The novella The Metamorphosis was written by Franz Kafka in 1912. It tells the story of the tragedy of a salesman, Gregor Samsa, who turned into a gigantic insect, but still possessed a human mind. He and his family lived in a rented apartment, which was possible due only to Gregor’s efforts—his father went bankrupt and mostly sat at home reading newspapers, and his mother was in poor health. Gregor also had a sister named Greta, who was learning to play a violin, and he dreamed that someday, when he had covered his father’s debts, he could pay for her to study at a conservatoire.
The novel begins with the description of how Gregor Samsa awoke in his bed and discovered he had turned into a beetle. The author emphasizes the most horrible fact for Gregor is not becoming an insect, but how he had missed the train and being late for work (Kaftka 8). Events begin to heat up when his mother, and then other members of the household, start to knock on his door, thinking he is still asleep. Finally, Gregor’s boss pays him a visit. Astonished, Gregor cries out he is just a little ill and he still can catch the train at 8 AM—but no one seems to understand what he is saying. His boss says Gregor’s voice sounds like it belonged to an animal. At last, Gregor himself manages to open the door, and everybody could see the creature he had become.
An important element is how Kafka writes in a manner that excludes himself from the story. Stated succinctly, he is not emotional about his characters’ destiny. He only describes what happens, without giving any evaluation of it, or taking someone’s side.
After Gregor appears in a doorway, in his new form, everyone becomes shocked. The boss runs away, Gregor’s mother panics, and his father suddenly grabs a stick and drives his son back into the room, inflicting an injury on him.

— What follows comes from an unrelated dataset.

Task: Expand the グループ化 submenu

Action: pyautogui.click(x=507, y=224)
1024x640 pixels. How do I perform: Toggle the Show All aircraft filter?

After these stressful events, events begin to settle down, turning into a succession of monotonous days. Little by little, Gregor starts to become acquainted with his new situation. He learns how to crawl over walls and even becomes fond of hanging on his ceiling. But, at the same time, Kafka notices that, despite his new horrible form, Gregor is still human. He can understand others, and he spends plenty of time standing near the door and listening to what the members of his family are saying. He feels they are disgusted by his appearance, and are afraid to come into his room, except Greta, who brings him food and does some cleaning up.
One day, Greta thinks Gregor could use a bit more space to crawl, so she decides to rid his room of furniture. Both women gather their courage and go in. It is the first time the mother entered her son’s room after his transformation; she is scared and Gregor hides under the bed, watching his belongings being carried out. It hurts him to see how he is being deprived of a normal living place, and finally it damages him so much that he comes out of his refuge to defend the last object he has: a portrait of a woman, which is hanging on the wall. When his mother sees him, in his new likeness, she loses consciousness. At this moment, father returns home, and when Greta tells him that mother is unconscious and Gregor “has unleashed,” he flares up, grabs a vase with fruits and starts to throw apples in his son’s direction. When Gregor tries to escape, one of these apples wounds him, and gets stuck in his shell.
After this accident, Gregor’s health deteriorates even more, his sister quits cleaning up his room, and his family members, more and more, often call him “it.” They start to rent rooms to three men, and one day, they also see Gregor. After another scandal, Greta says they cannot live like this anymore, and everyone agrees with her. And a couple of days later, a housemaid finds Gregor’s dead body. “Come and look. It’s kicked the bucket. It’s lying there. It’s completely snuffed it!” the cleaning woman cried out (Kaftka 237).
With Gregor’s death, the surroundings start to appear fairly normal to other households, and they feel great relief. Kafka finishes his novel with a description of how the family sits in a tram, and animatedly discuss their plans for the future.
Kaftka, Franz. The Metamorphosis. New York. Opus Books, 2008. Print.